— Task —
Exactly as written, transcribe the lines that run from the one containing "ヤースー (329, 2191)" to the end of the records below.

— Material for this task —

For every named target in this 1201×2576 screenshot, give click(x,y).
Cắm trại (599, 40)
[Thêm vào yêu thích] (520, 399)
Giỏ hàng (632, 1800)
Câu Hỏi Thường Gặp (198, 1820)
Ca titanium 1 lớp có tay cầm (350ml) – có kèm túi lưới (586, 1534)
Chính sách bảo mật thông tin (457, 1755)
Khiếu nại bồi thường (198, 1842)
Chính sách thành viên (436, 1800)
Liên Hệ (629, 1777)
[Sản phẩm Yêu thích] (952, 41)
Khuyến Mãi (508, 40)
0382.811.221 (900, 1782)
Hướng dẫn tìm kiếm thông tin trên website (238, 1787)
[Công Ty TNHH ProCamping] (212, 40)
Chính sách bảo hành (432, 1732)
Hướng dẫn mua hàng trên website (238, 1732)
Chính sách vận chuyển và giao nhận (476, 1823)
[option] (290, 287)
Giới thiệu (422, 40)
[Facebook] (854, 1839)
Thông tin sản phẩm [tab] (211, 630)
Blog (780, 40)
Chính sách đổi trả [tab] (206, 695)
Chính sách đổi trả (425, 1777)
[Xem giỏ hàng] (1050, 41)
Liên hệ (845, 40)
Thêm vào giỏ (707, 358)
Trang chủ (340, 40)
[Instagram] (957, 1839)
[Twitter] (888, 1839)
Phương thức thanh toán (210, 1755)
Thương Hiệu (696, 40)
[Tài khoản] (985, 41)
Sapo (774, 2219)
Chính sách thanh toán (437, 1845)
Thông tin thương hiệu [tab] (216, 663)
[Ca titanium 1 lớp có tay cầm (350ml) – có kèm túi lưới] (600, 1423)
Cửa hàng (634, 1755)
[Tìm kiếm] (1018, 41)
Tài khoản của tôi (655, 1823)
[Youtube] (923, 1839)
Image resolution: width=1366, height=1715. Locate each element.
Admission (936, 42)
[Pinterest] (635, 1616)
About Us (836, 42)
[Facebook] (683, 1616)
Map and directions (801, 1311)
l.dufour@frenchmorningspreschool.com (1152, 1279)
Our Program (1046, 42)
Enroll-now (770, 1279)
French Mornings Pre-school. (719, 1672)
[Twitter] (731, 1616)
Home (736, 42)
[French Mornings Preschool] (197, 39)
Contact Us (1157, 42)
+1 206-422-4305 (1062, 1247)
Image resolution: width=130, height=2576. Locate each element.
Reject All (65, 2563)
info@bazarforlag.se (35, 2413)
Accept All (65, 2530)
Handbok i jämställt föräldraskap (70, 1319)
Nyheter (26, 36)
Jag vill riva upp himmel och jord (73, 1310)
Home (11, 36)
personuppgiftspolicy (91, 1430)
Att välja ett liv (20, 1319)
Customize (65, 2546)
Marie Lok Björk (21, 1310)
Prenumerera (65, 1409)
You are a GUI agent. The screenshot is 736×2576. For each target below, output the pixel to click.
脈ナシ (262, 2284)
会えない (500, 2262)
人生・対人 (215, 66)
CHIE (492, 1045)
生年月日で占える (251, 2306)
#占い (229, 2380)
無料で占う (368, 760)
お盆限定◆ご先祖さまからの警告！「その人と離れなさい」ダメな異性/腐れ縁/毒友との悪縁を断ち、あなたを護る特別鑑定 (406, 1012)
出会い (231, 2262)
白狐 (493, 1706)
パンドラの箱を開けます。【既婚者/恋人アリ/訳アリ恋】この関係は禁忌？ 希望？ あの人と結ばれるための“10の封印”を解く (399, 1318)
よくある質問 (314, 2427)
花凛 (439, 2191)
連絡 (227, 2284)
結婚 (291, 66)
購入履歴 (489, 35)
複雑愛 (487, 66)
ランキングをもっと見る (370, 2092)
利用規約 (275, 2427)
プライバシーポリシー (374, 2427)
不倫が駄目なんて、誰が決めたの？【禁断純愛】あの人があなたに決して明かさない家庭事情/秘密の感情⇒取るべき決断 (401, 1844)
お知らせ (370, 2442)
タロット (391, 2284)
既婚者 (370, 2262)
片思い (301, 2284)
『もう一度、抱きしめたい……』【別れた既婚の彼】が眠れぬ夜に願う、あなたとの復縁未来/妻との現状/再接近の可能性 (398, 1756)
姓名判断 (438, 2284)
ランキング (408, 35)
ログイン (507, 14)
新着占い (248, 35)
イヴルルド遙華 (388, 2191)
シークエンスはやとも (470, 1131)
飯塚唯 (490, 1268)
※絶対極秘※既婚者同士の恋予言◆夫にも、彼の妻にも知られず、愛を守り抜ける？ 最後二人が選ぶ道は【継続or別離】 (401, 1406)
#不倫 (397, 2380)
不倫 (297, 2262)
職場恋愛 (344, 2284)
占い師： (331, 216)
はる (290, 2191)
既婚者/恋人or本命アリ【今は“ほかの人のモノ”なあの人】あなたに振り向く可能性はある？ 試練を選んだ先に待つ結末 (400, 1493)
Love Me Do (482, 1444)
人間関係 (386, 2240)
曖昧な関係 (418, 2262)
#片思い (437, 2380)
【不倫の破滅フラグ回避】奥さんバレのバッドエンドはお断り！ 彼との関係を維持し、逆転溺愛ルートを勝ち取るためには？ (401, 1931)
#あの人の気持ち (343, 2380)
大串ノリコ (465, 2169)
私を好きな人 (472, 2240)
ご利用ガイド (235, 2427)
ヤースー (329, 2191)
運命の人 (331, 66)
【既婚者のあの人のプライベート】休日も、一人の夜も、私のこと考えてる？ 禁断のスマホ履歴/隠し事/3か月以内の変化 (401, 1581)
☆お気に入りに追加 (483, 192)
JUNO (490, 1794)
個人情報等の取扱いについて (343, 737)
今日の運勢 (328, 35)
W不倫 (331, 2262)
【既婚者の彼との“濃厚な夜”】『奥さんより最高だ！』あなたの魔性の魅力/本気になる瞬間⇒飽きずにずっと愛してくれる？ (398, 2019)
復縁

— Solution to this task —
ヤースー (329, 2191)
運命の人 (331, 66)
【既婚者のあの人のプライベート】休日も、一人の夜も、私のこと考えてる？ 禁断のスマホ履歴/隠し事/3か月以内の変化 (401, 1581)
☆お気に入りに追加 (483, 192)
JUNO (490, 1794)
個人情報等の取扱いについて (343, 737)
今日の運勢 (328, 35)
W不倫 (331, 2262)
【既婚者の彼との“濃厚な夜”】『奥さんより最高だ！』あなたの魔性の魅力/本気になる瞬間⇒飽きずにずっと愛してくれる？ (398, 2019)
復縁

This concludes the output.